There are many lines in Dylan's songs that have been special to me and "But I was so much older then, I'm younger than that now" is one of them.  I actually changed the life of a man who was almost going to commit suicide because he was being sued by the Tax Department for a huge amount of money and thought he would never be able to climb out of their grip, but he had wisely put his home and assets into his wife's name many years before so he was actually judgment proof so I told him "When you ain't got nothing you got nothing to lose"  (Dylan's "Like a Rolling Stone") so go bankrupt and start over again and the tax department can't touch you. For years after, he reminded me of that line because it gave him the impetus to work to become successful again.

 
 
 
JohnRussell
Professor Principal
link   seeder  JohnRussell  replied to  Buzz of the Orient   7 years ago

I think Dylan is a subpar singer, at best, but may be America's greatest songwriter of the "rock era". These are really beautiful songs. 

 
 
 
Buzz of the Orient
Professor Expert
link   Buzz of the Orient  replied to  JohnRussell   7 years ago

Absolutely.  As well, the Nobel Committee must have thought so - at least the poetry of them, if not the music.

 
 
 
JohnRussell
Professor Principal
link   seeder  JohnRussell  replied to  Buzz of the Orient   7 years ago

I don't know if you can get this over there Buzz, but here is an internet radio station that plays nothing but Bob Dylan songs. 

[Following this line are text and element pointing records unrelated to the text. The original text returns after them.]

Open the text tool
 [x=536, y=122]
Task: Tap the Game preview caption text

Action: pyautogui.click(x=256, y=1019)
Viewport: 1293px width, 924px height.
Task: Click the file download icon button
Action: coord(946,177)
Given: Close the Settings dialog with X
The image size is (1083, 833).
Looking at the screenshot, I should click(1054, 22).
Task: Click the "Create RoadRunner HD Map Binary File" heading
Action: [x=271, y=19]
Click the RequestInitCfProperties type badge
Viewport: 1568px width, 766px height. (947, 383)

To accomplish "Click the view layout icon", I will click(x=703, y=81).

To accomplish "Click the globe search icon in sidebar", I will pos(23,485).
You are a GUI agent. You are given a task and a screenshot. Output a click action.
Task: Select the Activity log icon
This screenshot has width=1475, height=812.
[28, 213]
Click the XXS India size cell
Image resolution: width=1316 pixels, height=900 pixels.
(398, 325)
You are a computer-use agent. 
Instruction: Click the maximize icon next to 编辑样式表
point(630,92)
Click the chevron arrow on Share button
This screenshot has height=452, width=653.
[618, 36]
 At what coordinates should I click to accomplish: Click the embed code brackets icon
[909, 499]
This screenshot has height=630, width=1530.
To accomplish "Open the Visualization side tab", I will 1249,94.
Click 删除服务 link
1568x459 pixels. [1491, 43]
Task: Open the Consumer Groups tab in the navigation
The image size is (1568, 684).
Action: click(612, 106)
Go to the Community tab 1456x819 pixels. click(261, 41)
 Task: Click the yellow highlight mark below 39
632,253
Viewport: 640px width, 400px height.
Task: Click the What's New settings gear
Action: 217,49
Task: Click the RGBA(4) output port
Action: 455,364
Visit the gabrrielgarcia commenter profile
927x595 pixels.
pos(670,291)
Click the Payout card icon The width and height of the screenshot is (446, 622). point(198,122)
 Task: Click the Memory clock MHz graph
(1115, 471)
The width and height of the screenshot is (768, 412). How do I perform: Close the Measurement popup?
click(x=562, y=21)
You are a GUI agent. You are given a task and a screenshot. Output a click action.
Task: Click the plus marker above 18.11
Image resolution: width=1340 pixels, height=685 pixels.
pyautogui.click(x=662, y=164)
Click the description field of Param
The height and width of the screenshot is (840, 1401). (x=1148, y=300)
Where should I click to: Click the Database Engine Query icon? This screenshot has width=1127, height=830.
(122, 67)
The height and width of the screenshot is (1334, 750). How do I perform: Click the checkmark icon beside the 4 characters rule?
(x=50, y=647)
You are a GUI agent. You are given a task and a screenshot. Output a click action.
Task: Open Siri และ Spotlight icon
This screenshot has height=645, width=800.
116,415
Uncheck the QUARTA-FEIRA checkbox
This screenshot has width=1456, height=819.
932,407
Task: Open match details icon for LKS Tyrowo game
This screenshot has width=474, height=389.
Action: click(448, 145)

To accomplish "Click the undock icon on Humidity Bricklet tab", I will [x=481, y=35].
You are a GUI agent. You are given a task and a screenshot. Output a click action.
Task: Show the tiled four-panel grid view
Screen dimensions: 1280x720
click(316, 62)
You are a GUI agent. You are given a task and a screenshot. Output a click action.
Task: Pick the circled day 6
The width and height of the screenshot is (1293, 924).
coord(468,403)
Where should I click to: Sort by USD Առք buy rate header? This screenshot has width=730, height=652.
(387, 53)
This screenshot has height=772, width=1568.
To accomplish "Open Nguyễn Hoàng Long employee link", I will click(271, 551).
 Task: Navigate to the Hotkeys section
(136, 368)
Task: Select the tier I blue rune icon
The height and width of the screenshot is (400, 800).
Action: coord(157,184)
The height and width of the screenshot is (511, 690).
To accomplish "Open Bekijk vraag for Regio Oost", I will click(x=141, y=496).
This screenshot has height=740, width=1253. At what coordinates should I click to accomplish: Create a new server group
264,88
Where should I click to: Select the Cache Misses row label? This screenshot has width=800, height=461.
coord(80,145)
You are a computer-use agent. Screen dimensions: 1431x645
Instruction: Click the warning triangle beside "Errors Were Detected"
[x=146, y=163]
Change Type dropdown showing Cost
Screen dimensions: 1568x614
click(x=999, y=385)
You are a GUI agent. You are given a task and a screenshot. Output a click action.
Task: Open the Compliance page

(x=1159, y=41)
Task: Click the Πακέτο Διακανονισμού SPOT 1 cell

http://www.accuradio.com/artist/Bob%20Dylan/?name=Tangled%20Up%20in%20Bob&b0=Artist%20features

 
 
 
JohnRussell
Professor Principal
link   seeder  JohnRussell  replied to  JohnRussell   7 years ago

 

click on the one that is titled "Tangled Up In Bob"

 
 
 
Buzz of the Orient
Professor Expert
link   Buzz of the Orient  replied to  JohnRussell   7 years ago

I could open that site, and I registered there, but when I try to play something (i.e. click on a genre, like the Dylan one or the Folk Music one, it just keeps buffeting/loading (that gear wheel going round and round) forever, so I gave up. Maybe if I try at a different time of day it will work, but it must be either my computer or my internet service that isn't up to par.

 
 
 
Buzz of the Orient
Professor Expert
link   Buzz of the Orient  replied to  Buzz of the Orient   7 years ago

Correction, John. It's around 4:30 in the afternoon here, I just went to that site and clicked the Dylan choice, and it works perfectly.  Thanks for this. I'm going to spend a lot of time listening to him and the regular Folk choice. 

 
 
 
Buzz of the Orient
Professor Expert
link   Buzz of the Orient  replied to  Buzz of the Orient   7 years ago

In fact I just spent an hour listening to great music from the past that I had not listened to for many years. I really enjoyed listening to Tim Hardin.

 
 
 
JohnRussell
Professor Principal
link   seeder  JohnRussell  replied to  Buzz of the Orient   7 years ago

Good. 

 
 
 
Perrie Halpern R.A.
Professor Expert
link   Perrie Halpern R.A.    7 years ago

There is no doubt in my mind, that, that album changed music forever. There will never be a band like the Beatles or an album like Sgt. Pepper.